Written request 1
Rewrite the part of the prime factors problem starting with "Given any positive" and going on through "be printed out.", swapping "positive integer" for "whole number" each time it appears.

Text shown
1059. Prime Factors (25)

1059. Prime Factors (25)

时间限制

50 ms

内存限制

65536 kB

代码长度限制

16000 B

判题程序

Standard

作者

HE, Qinming

Given any positive integer N, you are supposed to find all of its prime factors, and write them in the format N = p₁^k₁ * p₂^k₂*…*p_m^k_m.

Input Specification:

Each input file contains one test case which gives a positive integer N in the range of long int.

Output Specification:

Factor N in the format N = p₁^k₁ * p₂^k₂ *…*p_m^k_m, where p_i's are prime factors of N in increasing order, and the exponent k_i is the number of p_i -- hence when there is only one p_i, k_i is 1 and must NOT be printed out.

Sample Input:

97532468

Sample Output:

97532468=2^2*11*17*101*1291

题意：将一个整数分解为若干素数的乘积，注意N==1的情况即可。

#include <iostream>
#include <cstdio>
#include <cstdlib>
#include <algorithm>
#include <cstring>
#include <cmath>
#include <vector>
using namespace std;

typedef long long int ll;

vector< pair<ll,int> > my_vector;

int main(){

	ll num;
	cin >> num;
	cout << num << "=";
	if(num==1){
		cout << 1 << endl;
		return 0;
	}
	ll tmp = sqrt(num)+1;
	int count;
	for(ll i=2; i<=tmp; i++){
		if(num%i==0){
			count = 0;
			do{
				count++;
				num /= i;
			}while(num%i==0);
			my_vector.push_back({i,count});
		}
	}
	if(num!=1)
		my_vector.push_back({num,1});
	int size = my_vector.size();
	for(int i=0; i<size; i++){
		cout << my_vector[i].first;
		if(my_vector[i].second>1)
            cout << "^" << my_vector[i].second;
        if(i+1!=size)
            cout << "*";
	}
    cout <<endl;
	return 0;
}

Source records
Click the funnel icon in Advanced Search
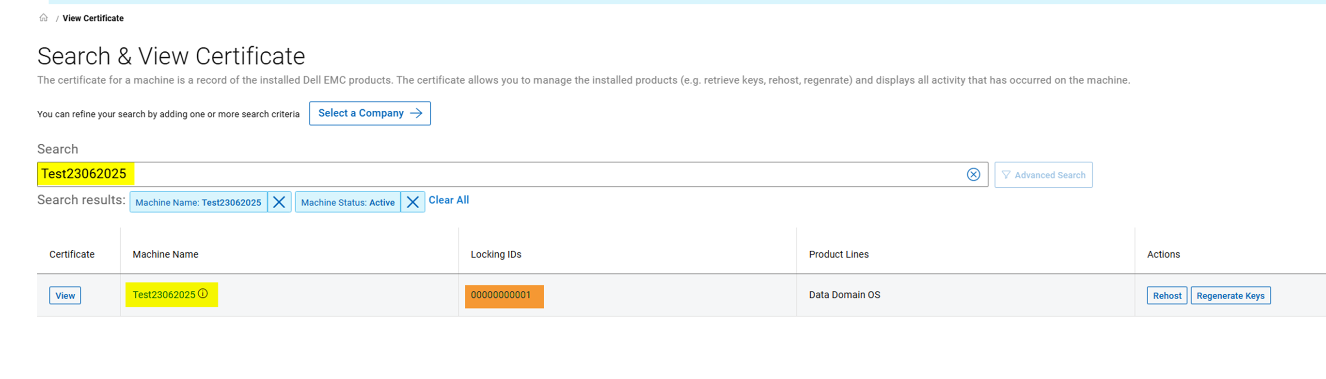The height and width of the screenshot is (379, 1326). 1006,175
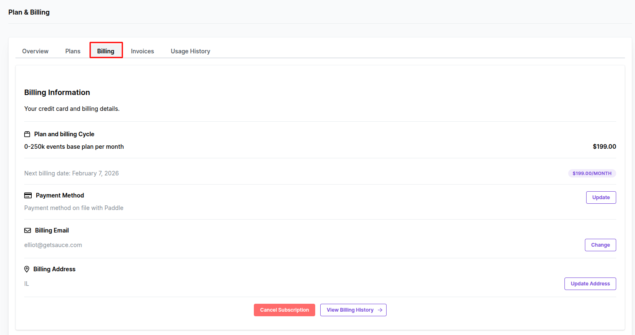Image resolution: width=635 pixels, height=335 pixels.
Task: Click the purple $199.00/MONTH badge
Action: coord(592,173)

Written request 2
How many lines in the rows contain the string "Click"? Case counts, and the reply should be the number alone.

Correct output 1
Given any whole number N, you are supposed to find all of its prime factors, and write them in the format N = p₁^k₁ * p₂^k₂*…*p_m^k_m.

Input Specification:

Each input file contains one test case which gives a whole number N in the range of long int.

Output Specification:

Factor N in the format N = p₁^k₁ * p₂^k₂ *…*p_m^k_m, where p_i's are prime factors of N in increasing order, and the exponent k_i is the number of p_i -- hence when there is only one p_i, k_i is 1 and must NOT be printed out.

Correct output 2
2